Gestern war ich im Real-Markt. Und eigentlich wollte ich nur schnell Mandelschokolade und Sushi für unterwegs kaufen als ich mir nichts dir nichts einen Büchertisch mit der Aufschrift SALE! Entdeckte. Noch während ich mich fragte was bloß die armen alten Leute ( die nie Englisch in der Schule hatten) und die armen jungen Leute( die nie im Fach Englisch aufgepasst haben) wohl denken was SALE! bedeutet , näherte ich mich dem verdammten Tisch und entdeckte sofort ein Buch das mich interessierte „ das sexuelle Leben der Franzosen. Ein Skandalreport!“. Ich meine wer kann da schon weglesen? Also griff ich mir das Buch und wollte es gerade aufschlagen als mein Blick auf das Buch fiel das im Stapel unter dem französischen Sexschinken gelegen hatte: Stirb, Susi! Von Wäis Kiani.
War das ein schlechter Witz? Nö, das Buch war als Mängelexemplar gestempelt.
Wer „Stirb“ noch nicht gelesen hat sollte das schnellstens tun. Ich bin zum ersten Mal, ich traue es mich kaum zu sagen, in der Bunten über einen Artikel über das Buch gestolpert. Dummerweise habe ich ein mieses Gedächtnis wenn es um Bücher geht die ich lesen möchte und so kam es das ich, als das Buch endlich erschien, schon keinen blassen Dunst mehr hatte wer denn Wäis Kiani eigentlich ist. Glücklicherweise stolperte ich erneut über das Buch. Diesmal im Berliner Kulturkaufhaus schlechthin, erinnerte mich an den Titel, schnappte mir eine Ausgabe und setze mich damit in den Lesebereich und blieb da sitzen. Ich saß etwa drei Stunden dort und erschreckte mit meinen Lachkrämpfen solange meine Mitlesenden bis eine Angestellte des Hauses kam, mir eine Hand auf die Schulter legte und mich fragte ob alles okay sei.

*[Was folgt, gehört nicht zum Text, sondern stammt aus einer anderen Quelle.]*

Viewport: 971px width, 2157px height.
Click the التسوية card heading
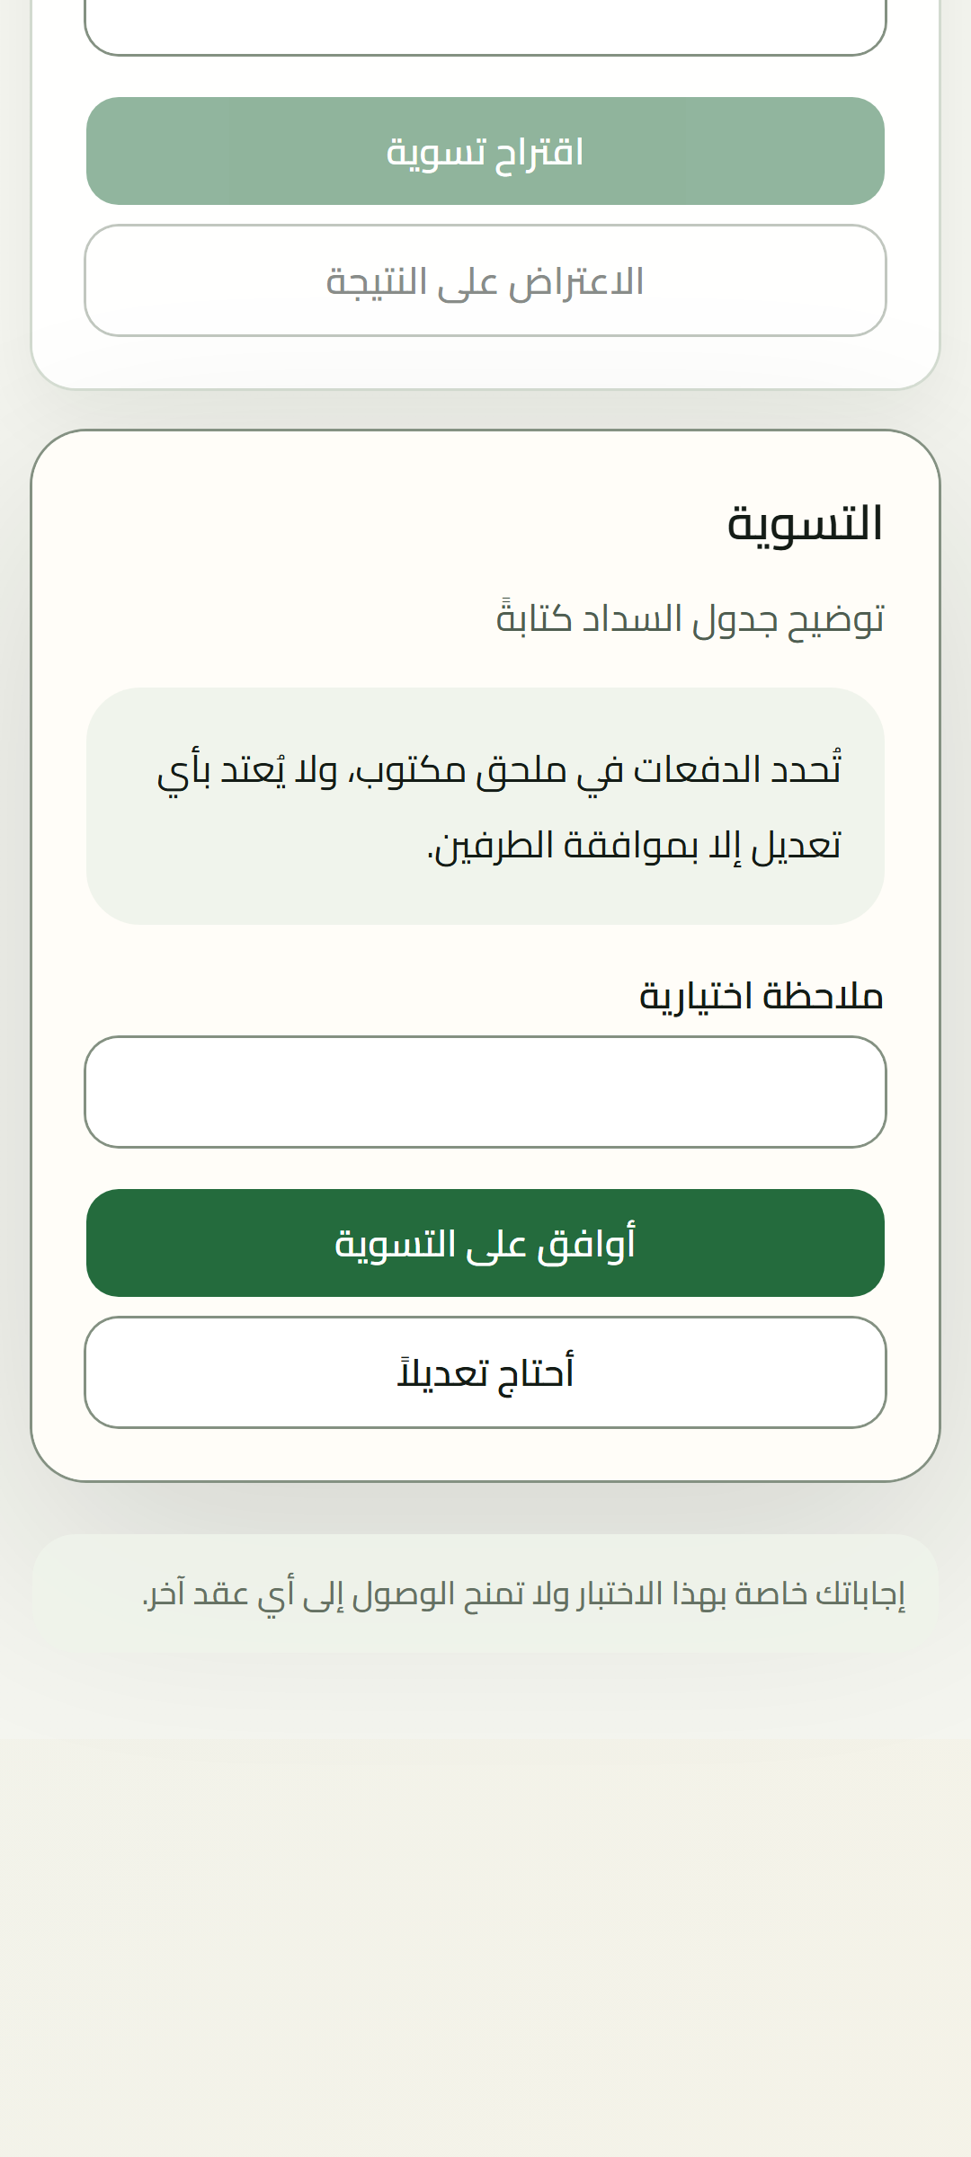(x=805, y=524)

Ja, antwortete ich, ich kaufe dieses Buch. Sie brauchen es nicht einpacken, ich lese es gleich hier noch mal.

Worauf ich hinaus will ist das „Stirb“ ein tolles Buch ist, das ich mag ( obwohl ich ein Mann bin) und obwohl Wäis mich mit ihrem zweiten Buch (das war wirklich nur was für „Mädchen“) enttäuschte bin ich nach wie vor der Meinung das der Frau ein Denkmal aus Designerschuhwerk gebaut werden sollte und das „Stirb“ weder heute noch morgen auf irgendeinen Grabbeltisch gehört.
Vielmehr sollte es jedem kleinen Mädchen in die Schultüte gepackt werden damit es lernt wie man ne coole Braut wird und damit es sich keinen Scheiß von irgendwelchen Typen erzählen lässt.
Ich habe dann alle drei Ausgaben von „Stirb“ gekauft die da traurig auf dem Wühltisch lagen. Klar ich habe schon die Gebundene Zuhause, aber ich habe ja Schwestern und Cousinen.

Was lernen wir daraus?
Richtig. Wühltische sind böse und Wäis Rat ist gut, wenn in diesem Fall auch nicht teuer.